Students’ undergraduate experiences also effect whether or not they would even want to spend an extra two to seven years pursuing a graduate degree. “If you’re an undergrad and you’ve had to fight to get a bachelor’s degree, why would you get a PhD?” says Fletcher, noting that racist or sexist professors can have a huge negative impact on whether or not students would want to continue their education past the undergraduate level.
Hearn agrees. Many black female students she has worked with feel that their peers and professors don’t see them as being as creative or intellectual as their peers.
A Lack of Role Models
Black women also rarely see role models who look like them in academia. When Ross was an undergraduate at Elizabethtown College, she did not have a single female professor in any of her engineering classes—never mind a black female professor.
Yet the main issue is not the students themselves, but the way graduate programs recruit students. While most universities have a central admissions office that recruits all undergraduate students, no matter what field they are interested in, graduate departments are usually in charge of recruiting their students themselves.
Ross says it’s not enough for universities to say they put out an ad and no one applied. They need to actively recruit students from a wide variety of backgrounds.
“Ignored Potential: A Collaborative Road Map for Increasing African-American Women in Engineering” explores the idea of that most programs geared towards increasing women or African-Americans in engineering are based on fixing deficits in students (for example, improving their math skills) instead of fixing a broken educational system.

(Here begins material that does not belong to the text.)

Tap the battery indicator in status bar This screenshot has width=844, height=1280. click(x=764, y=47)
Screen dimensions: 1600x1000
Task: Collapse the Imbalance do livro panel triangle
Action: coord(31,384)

While many top schools recruit more international students for graduate programs than undergraduate programs, their U.S. student populations are often less diverse. In the Fall 2017 semester, 6.2% of all undergraduate students at Massachusetts Institute of Technology (MIT) were black, according to the statistics listed on their website. Black graduate students only made up 1.4% of all graduate students. At Yale, 3.3% of undergraduate students and 1.8% of graduate students were black women in Fall 2016.
Fletcher and Hearn both stress that the real changes need to come from universities’ leadership, saying that unless the individuals of the top start seriously working to make their student bodies more diverse, nothing will really change.
If black women keep perusing STEM bachelor’s degrees, going straight into the workforce instead of graduate education, then they also don’t become professors who can serve as role models for the next generation of students, and the cycle continues.
Different Fields, Different Representation
Even when black women do decide to pursue graduate degrees and get into programs, they often face isolation and the feeling that they do not belong once they start school. The degree of isolation varies among programs.
Fletcher notes that in a field like biology, black women may not be underrepresented, especially in programs made up of mostly black students. However, in computer science, those numbers change, and black men far out number black women.
According to The National Center for Science and Engineering Statistics’ Survey data, black women in full-time graduate programs at schools categorized as Doctoral Universities: Highest Research Activity by the Carnegie Classification of Institutions of Higher Education are most likely to pursue degrees in “Biological Sciences, not elsewhere classified.” After that, computer science, biology, and chemistry contain the highest concentrations of black women.
Yet, even though computer science is the second most popular STEM field of choice among black women, they represent just a tiny fraction of all U.S. Citizens and Permanent Residents pursing graduate degrees in computer science.